Mobile Phone Tracking Raises Privacy Concerns

By: Lee Rickwood

April 25, 2011

OMG – your iPhone tracks your movements! 

Well, duh!  Your Android does too. And the wireless companies and the online map services and the social media sites and, well, you know….

gps tracking icon

GPS Tracking is becoming a major issue for some cell and smartphone users.

It surprises me that people are surprised. For years, I’ve been asking friends and acquaintances, ‘How do you think the phone company knows how to deliver a call to you?

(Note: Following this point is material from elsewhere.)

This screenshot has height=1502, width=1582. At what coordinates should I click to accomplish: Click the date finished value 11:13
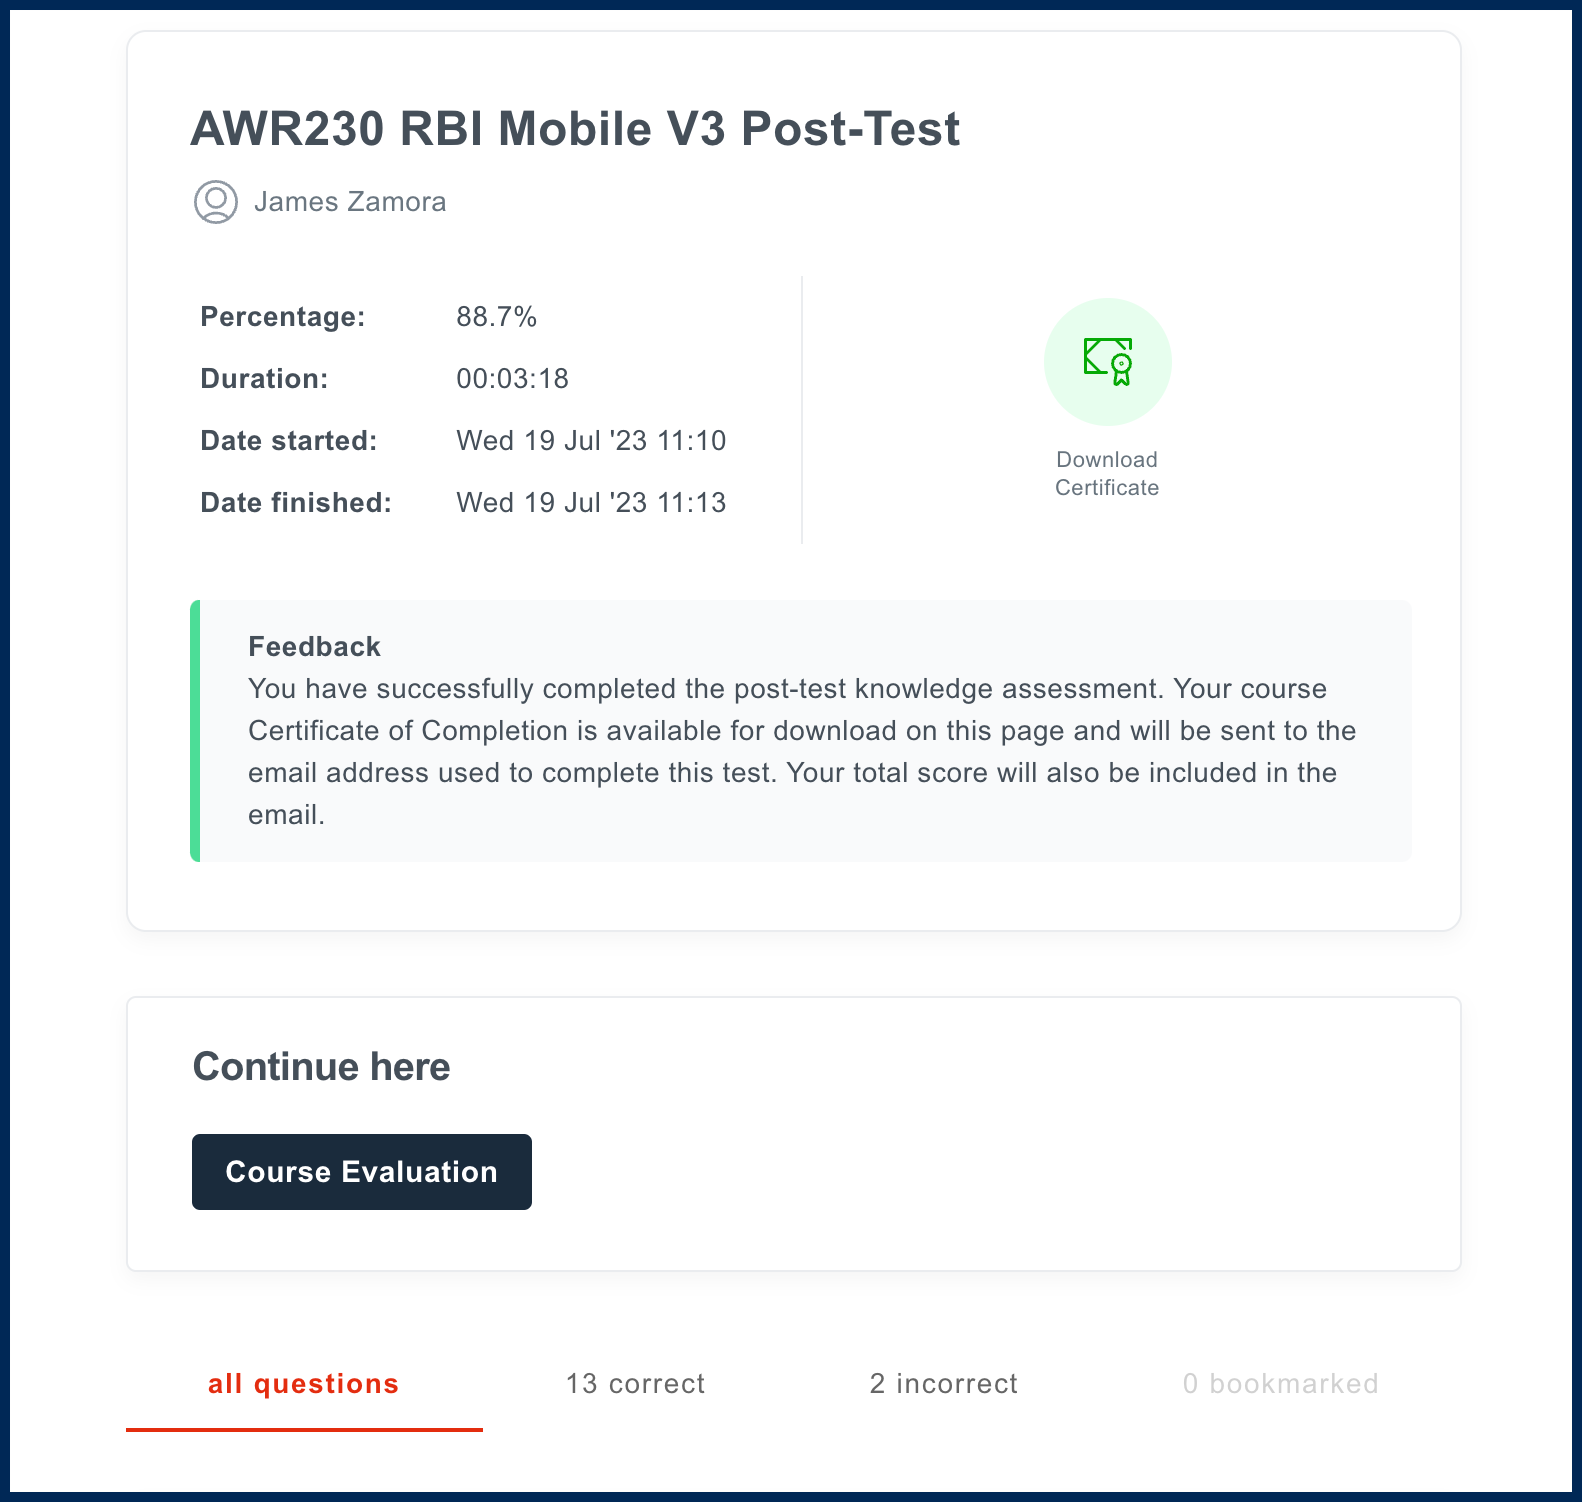click(591, 503)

Think they scour the whole planet in a milli-second or two, hoping to find you somewhere?’

But over the past few days, the fan has even gotten even dirtier with breathless reports of what two British scientists have ‘revealed’ about the inner workings of the iPhone.

There’s something in there that has folks “deeply disturbed”….”quite shocked”… “incredibly concerned”. Something about a database they’ve found in there.

Yikes!

But hey – buried deep inside the ol’ iPhone 3G users manual (Pg 16) is the following:

“By using any location based services on your iPhone, you agree and consent to Apple’s and its partners transmission, collection, maintenance, processing and use of your location data”….”including the real-time geographic location of your iPhone…”.

 Apple – and its partners!  Collecting, transmitting, processing data?  Who woulda thunkit?

So, what were those scientists saying again? Why are so-called privacy experts going ballistic – haven’t any of them read the instructions?!?!?

I’d like to think I am just as concerned about online privacy and mobile security as the next person, maybe more so. With the chance to write about such concerns here at whatsyourtech and elsewhere, I’ve learned there is lots of good tech information about self-protection available.

Reading the directions is probably a good place to start, so these latest reports just have me shaking my head.

So, did the researchers and industry analysts really not know about this before hand?  Even without reading the instructions, I thought this was well understood.

As far as I can tell, cell phone tracking software has been in use since cell phones themselves starting to hit the scene in the 90′s.

With GPS and other locating tools embedded, cell phones and smart phones even tout the capability, such as with child find safety apps that parents can download for free!

Other more sophisticated tools, still readily available online, allow for the tracking and viewing of call records, SMS text messages, URL logs and geo-position tracking and mapping. Specific times, dates and locations are easily stored and retrieved, as well as the coordinates of any nearby cell nodes or Wi-Fi networks.

wireless locations on graphic map

Tools for tracking the location of a cell phone are global in capability.

Especially with mobile, but in a lot of other connected situations and with a lot of other high-tech gadgets, individual privacy is often severely compromised. There are initiatives here in Canada and around the world to build into new technologies some added privacy protection by design

Right now, it seems the opposite is the default position, however.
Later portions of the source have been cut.